We can interpret this as “One (cookie) for you, one for me.” The tests do not address what the “one” is, indeed.
It doesn’t give any starting point when opening the exercise for what is being passed in. Is it a friend’s name, a boolean for liking cookies? Both?
It does not state so, for sure, but one for “Jan, Pat, Bob, and Sue” could be passed in, and it would still work. It may even be not a friend, but a neighbor, a stranger, a pet, or even “the cookie jar”. Any “name” seems to work.
Is there a potential for a lot of interpretation? Sure, but I think it would also be the same for other tracks, given the source is shared amongst them, and I do not remember doing anything special or custom for this track.
And the technicality of the situation is indeed as @Meatball describes. The tests should be failing and should be indicating the problems, though learning to read the test failures is a skill in itself, so I really am not surprised that there is difficulty there.
Also, if you do submit it, pass or fail, it is definitely an exercise that can be mentored (not just code review) as there is a lot about Ruby itself that can be learned from this exercise!
Hi. Haven’t worked through the syllabus yet, though i’m sure that’s obvious.
I decided to post precisely because i’m very new to Ruby and because in the Ruby track this exercise appears quite early alongside Hello World:
and in Go (language I have solved it in, though I may have read a book before/while doing the track, so that could have helped) it doesn’t. It just doesn’t feel like it should be there if you have to build the class from scratch with zero guidance. To me it is telling that you asked if I had completed the syllabus, though this is a Basics exercise at the start of the tree.
i think in a programming prompt context “if …” prompts one to write…an if statement, usually, so it seems unnecessarily confusing to have it in there when the tests don’t match up. it’s not really necessary to the whole setup.
also here’s the Go solution. You get a little more starter code for this exercise it seems:
// This is a "stub" file. It's a little start on your solution.
// It's not a complete solution though; you have to write some code.
// Package twofer should have a package comment that summarizes what it's about.

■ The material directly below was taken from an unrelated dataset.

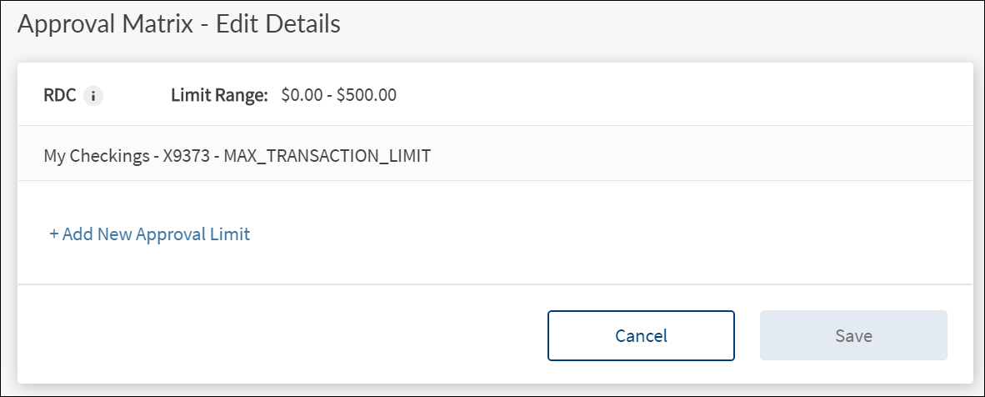Click the plus sign before Add New Approval Limit
Image resolution: width=985 pixels, height=397 pixels.
coord(54,234)
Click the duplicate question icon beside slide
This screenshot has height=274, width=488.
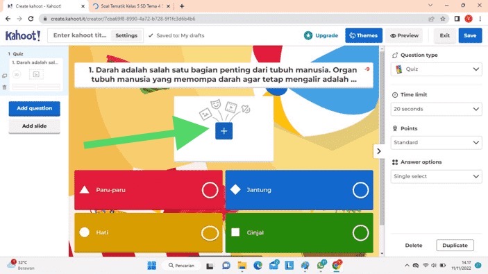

// https://golang.org/doc/effective_go.html#commentary
package twofer
import "fmt"
// ShareWith should have a comment documenting it.
func ShareWith(name string) string {
if(name=="") {
return "One for you, one for me."
} else {
return fmt.Sprintf("One for %s, one for me.", name)
}
}
I do not want to speak for @iHiD but the reason they are asking about the syllabus is that this tree is for the Practice mode, while the Learning syllabus has a more guided introduction to things.
If you are just learning Ruby, and not really here for the practice and know at least some Ruby, then the Learning mode is more appropriate (though still not necessarily suitable for “from scratch” learning the language.)
About the exercise:
In Ruby, the variable in the argument list with a default value assignment is functionally an “if statement”, in practice. If an argument is given assign the variable to that value, if not, use the default assignment.
In Go, providing a default argument to a function is not trivial. So having some structured code there for this exercise makes sense there. Indeed, one language’s “easy” exercise may be another language’s “difficult” exercise.
The mention of testing is in the HELP.md file that is delivered, rather than in the README.md file, but also shown in this link: Testing on the Ruby track | Exercism's Docs
No, the tree is for the Learning Mode. And I think the point is that this exercise is coming before things like defining classes etc are ready.
@Meatball is currently reworking the syllabus tree, so maybe he could add this in a more appropriate place
Wasn’t obvious really. The syllabus might literally just not teach something that’s necessary for it. Or it might just be in the wrong place. Which it clearly is now you’ve explained
I think it is resolved though… and we did spend some time synchronously, where I think a lot of questions (even more questions than were realized initially) were answered!